_How to complete this task_
Write only the number of lines in the entries below that contain the word "status".

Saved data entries
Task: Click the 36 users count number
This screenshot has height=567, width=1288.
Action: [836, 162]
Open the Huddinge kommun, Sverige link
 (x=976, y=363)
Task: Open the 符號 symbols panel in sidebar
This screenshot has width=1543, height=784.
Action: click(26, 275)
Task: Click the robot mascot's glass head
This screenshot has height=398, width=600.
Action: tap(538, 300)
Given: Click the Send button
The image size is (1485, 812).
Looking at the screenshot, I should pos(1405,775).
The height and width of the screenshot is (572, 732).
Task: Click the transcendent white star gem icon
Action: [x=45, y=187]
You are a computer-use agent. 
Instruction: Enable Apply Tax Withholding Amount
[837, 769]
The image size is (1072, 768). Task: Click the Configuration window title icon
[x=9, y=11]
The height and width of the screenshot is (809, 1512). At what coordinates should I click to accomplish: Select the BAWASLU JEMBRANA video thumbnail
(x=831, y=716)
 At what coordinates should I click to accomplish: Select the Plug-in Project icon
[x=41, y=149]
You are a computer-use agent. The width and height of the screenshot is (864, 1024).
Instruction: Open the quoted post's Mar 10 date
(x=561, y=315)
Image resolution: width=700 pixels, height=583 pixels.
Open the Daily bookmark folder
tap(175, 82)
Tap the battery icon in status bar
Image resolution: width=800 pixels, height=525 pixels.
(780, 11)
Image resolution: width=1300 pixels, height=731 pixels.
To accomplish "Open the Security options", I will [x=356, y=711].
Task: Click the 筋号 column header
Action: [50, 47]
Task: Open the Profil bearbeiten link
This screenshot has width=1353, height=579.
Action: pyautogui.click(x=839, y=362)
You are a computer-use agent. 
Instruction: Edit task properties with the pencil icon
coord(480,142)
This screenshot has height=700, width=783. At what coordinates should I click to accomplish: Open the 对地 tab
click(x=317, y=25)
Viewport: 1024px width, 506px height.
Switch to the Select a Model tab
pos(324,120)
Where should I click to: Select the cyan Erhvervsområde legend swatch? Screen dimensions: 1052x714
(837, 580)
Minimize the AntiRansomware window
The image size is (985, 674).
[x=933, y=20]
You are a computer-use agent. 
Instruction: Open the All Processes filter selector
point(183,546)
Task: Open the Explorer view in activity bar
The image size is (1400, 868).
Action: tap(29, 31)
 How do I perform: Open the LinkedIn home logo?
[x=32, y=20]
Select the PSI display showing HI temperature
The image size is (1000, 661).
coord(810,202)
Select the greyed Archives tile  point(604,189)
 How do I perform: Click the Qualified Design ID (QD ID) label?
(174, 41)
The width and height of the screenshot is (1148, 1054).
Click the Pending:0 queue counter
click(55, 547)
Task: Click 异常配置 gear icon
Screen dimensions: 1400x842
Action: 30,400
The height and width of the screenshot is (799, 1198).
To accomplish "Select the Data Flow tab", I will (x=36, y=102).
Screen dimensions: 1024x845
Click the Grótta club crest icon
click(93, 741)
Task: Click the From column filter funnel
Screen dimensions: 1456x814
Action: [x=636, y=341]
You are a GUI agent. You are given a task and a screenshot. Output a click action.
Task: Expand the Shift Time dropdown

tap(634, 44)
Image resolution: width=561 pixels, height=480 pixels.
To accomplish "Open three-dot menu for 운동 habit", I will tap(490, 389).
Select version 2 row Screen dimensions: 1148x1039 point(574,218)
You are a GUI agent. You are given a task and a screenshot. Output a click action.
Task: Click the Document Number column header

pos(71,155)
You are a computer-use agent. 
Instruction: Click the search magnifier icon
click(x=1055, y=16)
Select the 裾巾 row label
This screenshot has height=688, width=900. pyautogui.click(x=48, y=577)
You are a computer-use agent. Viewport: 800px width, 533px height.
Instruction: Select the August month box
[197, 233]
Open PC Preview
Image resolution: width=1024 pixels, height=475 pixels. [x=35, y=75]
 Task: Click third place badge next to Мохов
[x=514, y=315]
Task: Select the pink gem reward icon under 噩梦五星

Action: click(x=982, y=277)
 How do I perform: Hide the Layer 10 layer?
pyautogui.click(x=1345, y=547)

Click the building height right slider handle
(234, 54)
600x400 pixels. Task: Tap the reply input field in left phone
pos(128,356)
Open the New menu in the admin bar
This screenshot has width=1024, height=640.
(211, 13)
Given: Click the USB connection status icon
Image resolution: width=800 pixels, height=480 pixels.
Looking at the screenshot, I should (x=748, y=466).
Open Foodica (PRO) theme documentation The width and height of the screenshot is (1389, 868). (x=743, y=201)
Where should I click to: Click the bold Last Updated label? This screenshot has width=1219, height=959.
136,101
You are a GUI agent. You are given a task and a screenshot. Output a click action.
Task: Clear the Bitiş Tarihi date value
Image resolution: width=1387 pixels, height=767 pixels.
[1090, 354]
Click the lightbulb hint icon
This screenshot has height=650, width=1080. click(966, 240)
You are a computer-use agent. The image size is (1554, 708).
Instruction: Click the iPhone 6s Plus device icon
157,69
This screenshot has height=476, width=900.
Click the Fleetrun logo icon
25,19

_Answer box_
2